*Dataset entries*
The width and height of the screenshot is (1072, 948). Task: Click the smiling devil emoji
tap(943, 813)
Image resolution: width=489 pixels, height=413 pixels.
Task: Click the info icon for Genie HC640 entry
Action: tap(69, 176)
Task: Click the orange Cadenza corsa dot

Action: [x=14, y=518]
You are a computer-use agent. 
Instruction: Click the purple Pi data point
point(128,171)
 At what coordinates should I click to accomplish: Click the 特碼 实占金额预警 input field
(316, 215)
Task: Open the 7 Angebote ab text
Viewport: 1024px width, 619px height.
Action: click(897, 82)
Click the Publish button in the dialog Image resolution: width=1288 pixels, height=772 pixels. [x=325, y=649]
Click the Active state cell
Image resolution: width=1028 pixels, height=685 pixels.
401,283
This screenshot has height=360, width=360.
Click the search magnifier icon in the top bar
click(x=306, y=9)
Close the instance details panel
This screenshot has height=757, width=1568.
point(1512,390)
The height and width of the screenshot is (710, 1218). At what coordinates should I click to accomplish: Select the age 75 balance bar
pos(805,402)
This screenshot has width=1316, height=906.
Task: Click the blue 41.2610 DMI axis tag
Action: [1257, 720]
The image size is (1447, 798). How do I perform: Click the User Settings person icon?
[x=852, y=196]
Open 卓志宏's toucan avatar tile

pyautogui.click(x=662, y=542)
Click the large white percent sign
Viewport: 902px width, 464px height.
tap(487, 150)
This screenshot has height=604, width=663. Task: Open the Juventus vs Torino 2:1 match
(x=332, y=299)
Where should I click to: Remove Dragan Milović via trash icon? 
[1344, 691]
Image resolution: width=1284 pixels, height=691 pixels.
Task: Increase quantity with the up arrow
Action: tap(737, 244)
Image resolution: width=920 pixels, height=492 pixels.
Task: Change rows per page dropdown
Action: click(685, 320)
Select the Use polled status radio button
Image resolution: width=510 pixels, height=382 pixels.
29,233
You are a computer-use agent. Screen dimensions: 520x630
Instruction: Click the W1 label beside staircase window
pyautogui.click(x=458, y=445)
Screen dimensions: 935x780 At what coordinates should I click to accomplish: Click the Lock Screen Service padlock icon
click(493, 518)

*PROBLEM DESCRIPTION*
Write out the records above again, keeping each one identical to the original.

*ANSWER TO THIS PROBLEM*
The width and height of the screenshot is (1072, 948). Task: Click the smiling devil emoji
tap(943, 813)
Image resolution: width=489 pixels, height=413 pixels.
Task: Click the info icon for Genie HC640 entry
Action: tap(69, 176)
Task: Click the orange Cadenza corsa dot

Action: [x=14, y=518]
You are a computer-use agent. 
Instruction: Click the purple Pi data point
point(128,171)
 At what coordinates should I click to accomplish: Click the 特碼 实占金额预警 input field
(316, 215)
Task: Open the 7 Angebote ab text
Viewport: 1024px width, 619px height.
Action: click(897, 82)
Click the Publish button in the dialog Image resolution: width=1288 pixels, height=772 pixels. [x=325, y=649]
Click the Active state cell
Image resolution: width=1028 pixels, height=685 pixels.
401,283
This screenshot has height=360, width=360.
Click the search magnifier icon in the top bar
click(x=306, y=9)
Close the instance details panel
This screenshot has height=757, width=1568.
point(1512,390)
The height and width of the screenshot is (710, 1218). At what coordinates should I click to accomplish: Select the age 75 balance bar
pos(805,402)
This screenshot has width=1316, height=906.
Task: Click the blue 41.2610 DMI axis tag
Action: [1257, 720]
The image size is (1447, 798). How do I perform: Click the User Settings person icon?
[x=852, y=196]
Open 卓志宏's toucan avatar tile

pyautogui.click(x=662, y=542)
Click the large white percent sign
Viewport: 902px width, 464px height.
tap(487, 150)
This screenshot has height=604, width=663. Task: Open the Juventus vs Torino 2:1 match
(x=332, y=299)
Where should I click to: Remove Dragan Milović via trash icon? 
[1344, 691]
Image resolution: width=1284 pixels, height=691 pixels.
Task: Increase quantity with the up arrow
Action: tap(737, 244)
Image resolution: width=920 pixels, height=492 pixels.
Task: Change rows per page dropdown
Action: click(685, 320)
Select the Use polled status radio button
Image resolution: width=510 pixels, height=382 pixels.
29,233
You are a computer-use agent. Screen dimensions: 520x630
Instruction: Click the W1 label beside staircase window
pyautogui.click(x=458, y=445)
Screen dimensions: 935x780 At what coordinates should I click to accomplish: Click the Lock Screen Service padlock icon
click(493, 518)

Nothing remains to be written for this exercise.